In Incognito case, it’s critical to keep an open mind

Buffalo Bills v Miami Dolphins

MIAMI GARDENS, FL - DECEMBER 23: Richie Incognito #68 of the Miami Dolphins is introduced with the starting players prior to the game against the Buffalo Bills on December 23, 2012 at Sun Life Stadium in Miami Gardens, Florida. The Dolphins defeated the Bills 24-10. (Photo by Joel Auerbach/Getty Images)

Getty Images

After several weeks of covering the Saints bounty scandal in 2012, I took a step back, broadened the proverbial lens, and decided that the stuff the media was being fed by the NFL contained some serious flaws.

After several days of covering the latest NFL scandal, involving Dolphins guard Richie Incognito and Dolphins tackle Jonathan Martin, it’s time to do the same.

But at a time when the media is being accused of rushing to judgment on Incognito, there’s one very important point to remember. The Dolphins rushed to judgment on Incognito, not the media. The media simply went along for the ride, just like it did with the Saints bounty scandal.
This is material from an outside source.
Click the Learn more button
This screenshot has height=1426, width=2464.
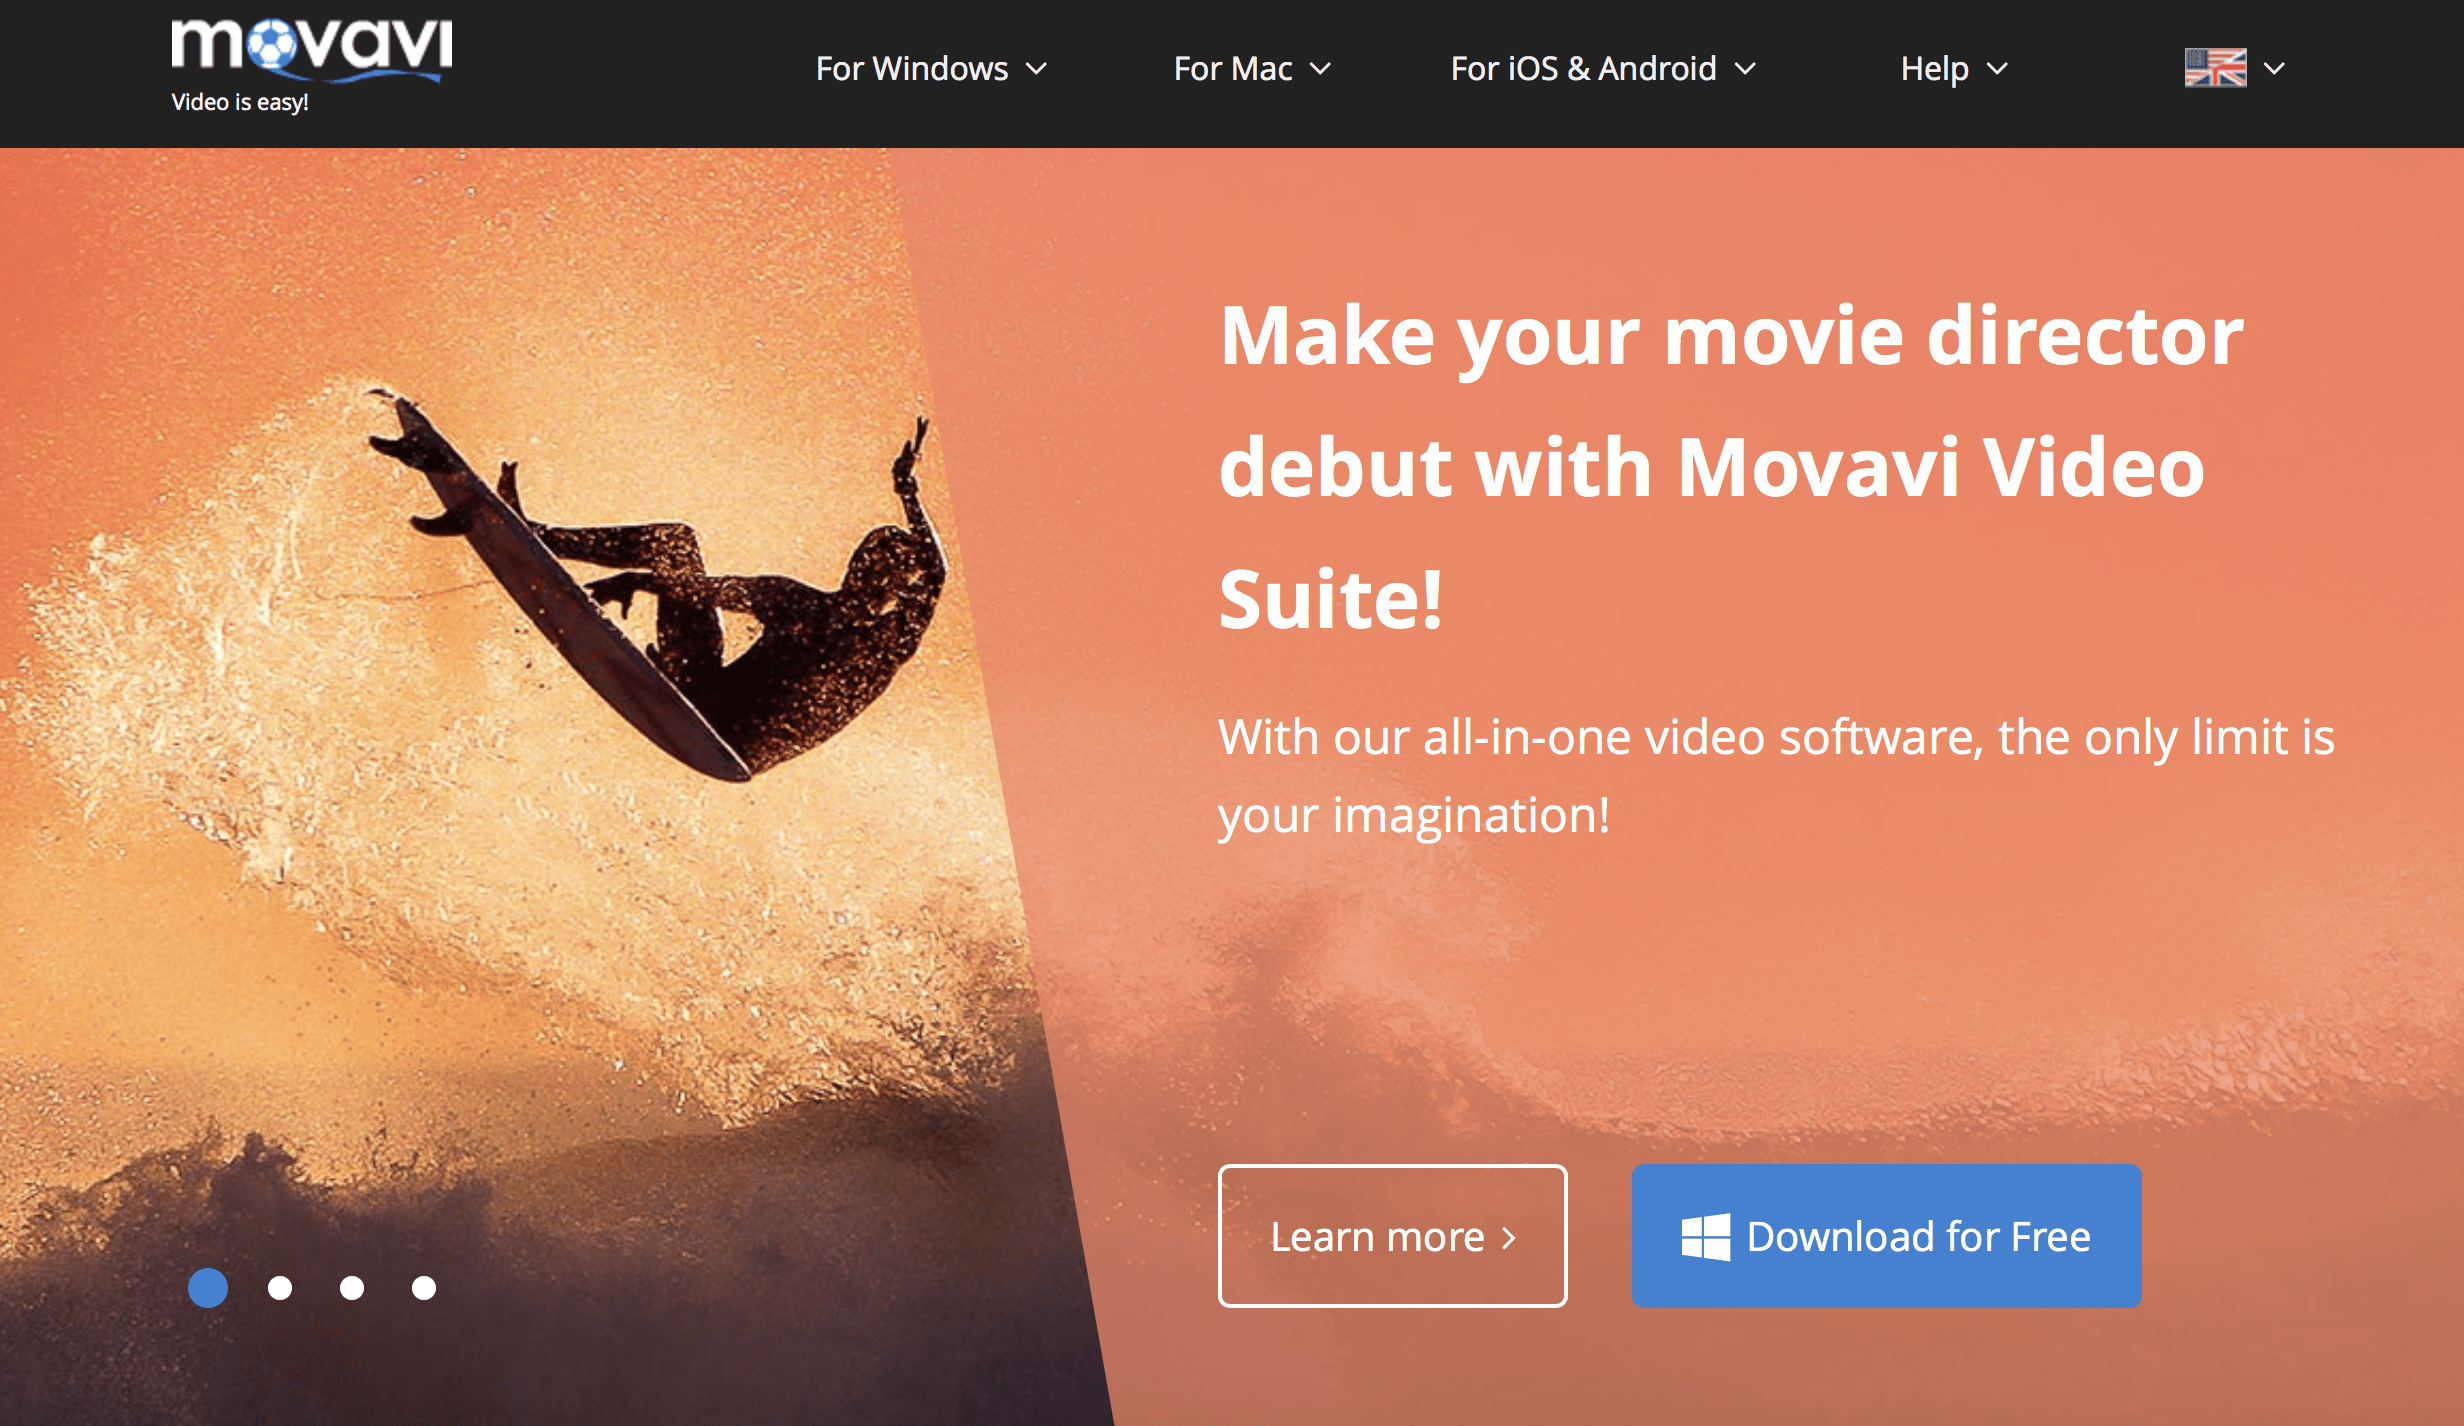[x=1392, y=1236]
And it makes sense. The Dolphins, within a matter of hours after receiving evidence from Martin’s representatives supporting allegations of harassment, suspended Incognito for conduct detrimental to the team. The Dolphins reached a quick conclusion, and the Dolphins meted out swift and sudden punishment.
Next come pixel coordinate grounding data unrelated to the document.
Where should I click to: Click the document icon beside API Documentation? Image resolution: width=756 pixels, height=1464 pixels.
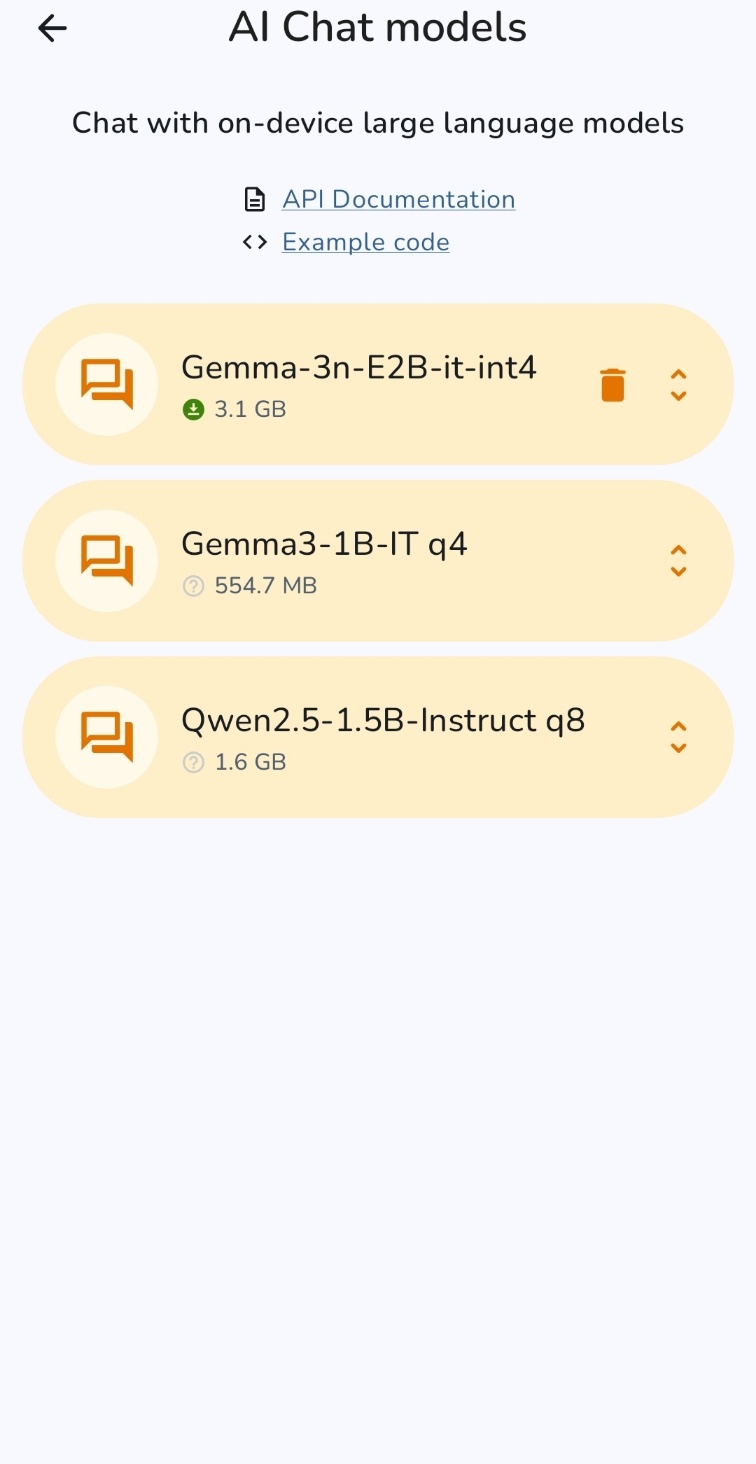[255, 200]
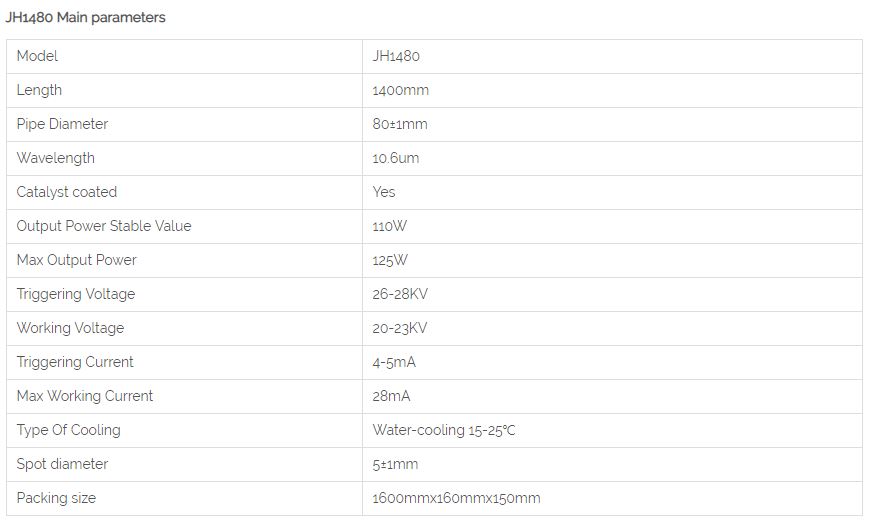Select the '28mA' value cell
Viewport: 870px width, 522px height.
[392, 396]
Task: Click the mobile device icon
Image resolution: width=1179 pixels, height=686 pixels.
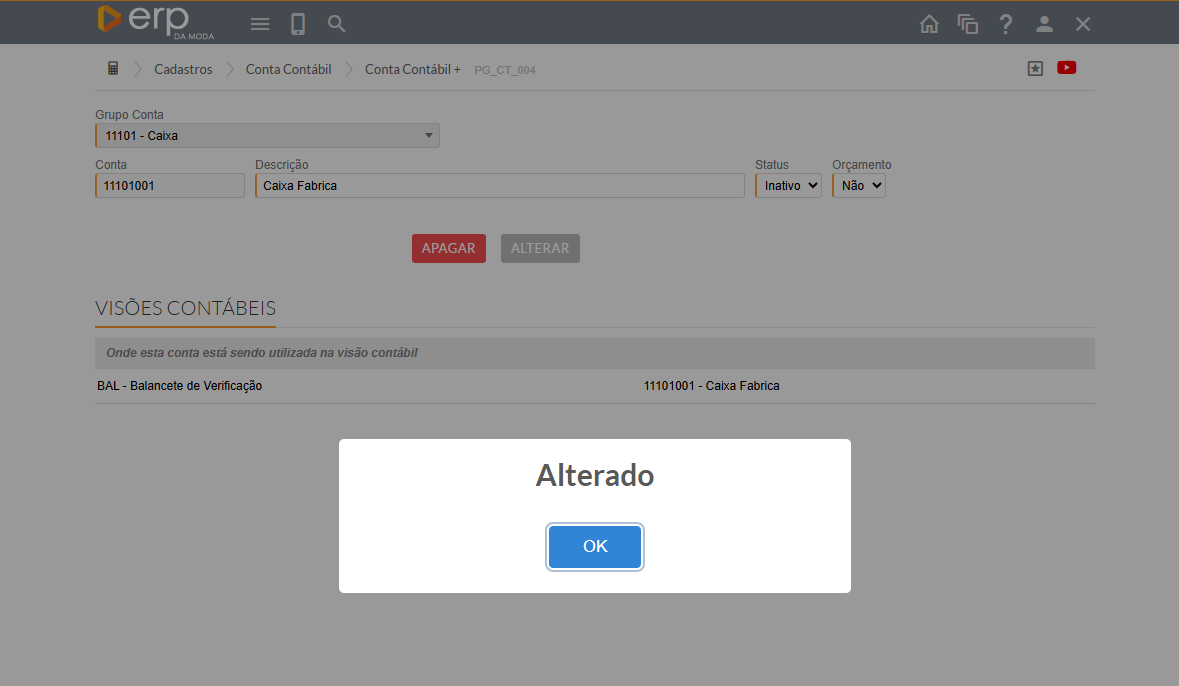Action: [x=298, y=24]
It was easy to adopt the notion that Incognito must have done something wrong. If he hadn’t, the Dolphins wouldn’t have suspended him. (Incognito’s rant on Twitter professing his innocence also made it easier to attach a black hat to his head.)

Now, as folks quibble over whether the controversial voice message from Incognito to Martin was done in jest and/or ended with a more friendly tone of voice and/or was played for teammates amid laughter, it’s important to remember that, for whatever reason, the Dolphins decided they had enough evidence to support a decision to suspend Incognito for conduct detrimental to the team.

No one knows the full extent of the evidence, because the Dolphins management isn’t talking. As time passes, however, the void is being filled by leaks and by Wednesday’s barrage of unauthorized on-the-record player comments supporting Incognito.

As evidence emerges that tends to suggest Martin possibly wasn’t harassed or that he possibly had some agenda to quit football while still being paid or that he’s possibly being pushed to make this an issue by his agents or parents or that he possibly has a real mental illness for which he needs treatment and care, the only thing we know for sure is that the Dolphins saw enough to suspend Incognito for conduct detrimental to the team.

Moving forward, it’s important to set aside any opinions that already have been reached and to keep an open mind as more facts become available. Incognito, we’re told, will be fighting his suspension. Through that process, plenty of facts will come out. An investigation of the Dolphins organization will be conducted by an outside lawyer, and the report will be made public. Through that process, plenty of facts will come out.

Through it all, we plan to review the facts, scrutinize them, understand how they fit within the bigger picture, and at all times to refrain from making any firm conclusions about what happened.

The strongest opinion we’ve formed so far is one to which we still adhere -- Martin did the right thing by not physically confronting Incognito. Beyond that, any other potential opinions will be deferred until we know the rest of the story.

Even then, our final opinion may be that we still don’t know the whole story.